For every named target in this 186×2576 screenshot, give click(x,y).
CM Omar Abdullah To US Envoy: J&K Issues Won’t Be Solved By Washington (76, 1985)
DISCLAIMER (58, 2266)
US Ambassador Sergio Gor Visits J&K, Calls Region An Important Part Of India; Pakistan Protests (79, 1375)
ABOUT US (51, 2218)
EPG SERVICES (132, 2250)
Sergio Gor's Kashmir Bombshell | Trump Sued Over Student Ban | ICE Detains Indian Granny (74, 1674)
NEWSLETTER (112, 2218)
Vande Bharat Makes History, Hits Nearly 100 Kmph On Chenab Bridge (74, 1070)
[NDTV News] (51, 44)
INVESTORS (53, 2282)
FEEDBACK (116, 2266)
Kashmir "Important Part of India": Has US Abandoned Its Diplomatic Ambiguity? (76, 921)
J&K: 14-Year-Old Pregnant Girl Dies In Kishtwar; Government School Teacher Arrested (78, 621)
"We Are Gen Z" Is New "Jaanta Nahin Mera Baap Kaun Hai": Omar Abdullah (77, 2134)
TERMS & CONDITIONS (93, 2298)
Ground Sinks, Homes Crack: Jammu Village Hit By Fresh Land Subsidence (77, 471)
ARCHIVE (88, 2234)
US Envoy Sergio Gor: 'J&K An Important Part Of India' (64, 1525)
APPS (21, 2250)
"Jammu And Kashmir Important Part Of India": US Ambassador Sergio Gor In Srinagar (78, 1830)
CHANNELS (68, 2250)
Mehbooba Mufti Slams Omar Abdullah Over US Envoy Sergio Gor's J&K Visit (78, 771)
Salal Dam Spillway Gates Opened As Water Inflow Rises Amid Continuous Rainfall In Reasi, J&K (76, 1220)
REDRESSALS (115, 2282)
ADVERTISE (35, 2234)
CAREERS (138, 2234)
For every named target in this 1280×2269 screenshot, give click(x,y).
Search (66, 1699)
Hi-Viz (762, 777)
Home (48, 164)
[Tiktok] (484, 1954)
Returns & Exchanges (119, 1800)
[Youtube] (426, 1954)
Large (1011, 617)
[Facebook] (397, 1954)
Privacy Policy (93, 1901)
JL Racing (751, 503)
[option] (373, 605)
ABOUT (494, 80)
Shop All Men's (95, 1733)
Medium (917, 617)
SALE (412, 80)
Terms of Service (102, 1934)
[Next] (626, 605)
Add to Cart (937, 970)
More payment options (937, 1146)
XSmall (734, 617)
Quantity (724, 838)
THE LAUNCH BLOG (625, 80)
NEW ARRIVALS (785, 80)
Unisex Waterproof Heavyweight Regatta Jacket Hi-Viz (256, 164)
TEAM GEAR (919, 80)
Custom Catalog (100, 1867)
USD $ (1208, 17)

···

### Task
The only acceptable answer is the full set of entries, repeated exactly.

### Task solution
For every named target in this 186×2576 screenshot, give click(x,y).
CM Omar Abdullah To US Envoy: J&K Issues Won’t Be Solved By Washington (76, 1985)
DISCLAIMER (58, 2266)
US Ambassador Sergio Gor Visits J&K, Calls Region An Important Part Of India; Pakistan Protests (79, 1375)
ABOUT US (51, 2218)
EPG SERVICES (132, 2250)
Sergio Gor's Kashmir Bombshell | Trump Sued Over Student Ban | ICE Detains Indian Granny (74, 1674)
NEWSLETTER (112, 2218)
Vande Bharat Makes History, Hits Nearly 100 Kmph On Chenab Bridge (74, 1070)
[NDTV News] (51, 44)
INVESTORS (53, 2282)
FEEDBACK (116, 2266)
Kashmir "Important Part of India": Has US Abandoned Its Diplomatic Ambiguity? (76, 921)
J&K: 14-Year-Old Pregnant Girl Dies In Kishtwar; Government School Teacher Arrested (78, 621)
"We Are Gen Z" Is New "Jaanta Nahin Mera Baap Kaun Hai": Omar Abdullah (77, 2134)
TERMS & CONDITIONS (93, 2298)
Ground Sinks, Homes Crack: Jammu Village Hit By Fresh Land Subsidence (77, 471)
ARCHIVE (88, 2234)
US Envoy Sergio Gor: 'J&K An Important Part Of India' (64, 1525)
APPS (21, 2250)
"Jammu And Kashmir Important Part Of India": US Ambassador Sergio Gor In Srinagar (78, 1830)
CHANNELS (68, 2250)
Mehbooba Mufti Slams Omar Abdullah Over US Envoy Sergio Gor's J&K Visit (78, 771)
Salal Dam Spillway Gates Opened As Water Inflow Rises Amid Continuous Rainfall In Reasi, J&K (76, 1220)
REDRESSALS (115, 2282)
ADVERTISE (35, 2234)
CAREERS (138, 2234)
For every named target in this 1280×2269 screenshot, give click(x,y).
Search (66, 1699)
Hi-Viz (762, 777)
Home (48, 164)
[Tiktok] (484, 1954)
Returns & Exchanges (119, 1800)
[Youtube] (426, 1954)
Large (1011, 617)
[Facebook] (397, 1954)
Privacy Policy (93, 1901)
JL Racing (751, 503)
[option] (373, 605)
ABOUT (494, 80)
Shop All Men's (95, 1733)
Medium (917, 617)
SALE (412, 80)
Terms of Service (102, 1934)
[Next] (626, 605)
Add to Cart (937, 970)
More payment options (937, 1146)
XSmall (734, 617)
Quantity (724, 838)
THE LAUNCH BLOG (625, 80)
NEW ARRIVALS (785, 80)
Unisex Waterproof Heavyweight Regatta Jacket Hi-Viz (256, 164)
TEAM GEAR (919, 80)
Custom Catalog (100, 1867)
USD $ (1208, 17)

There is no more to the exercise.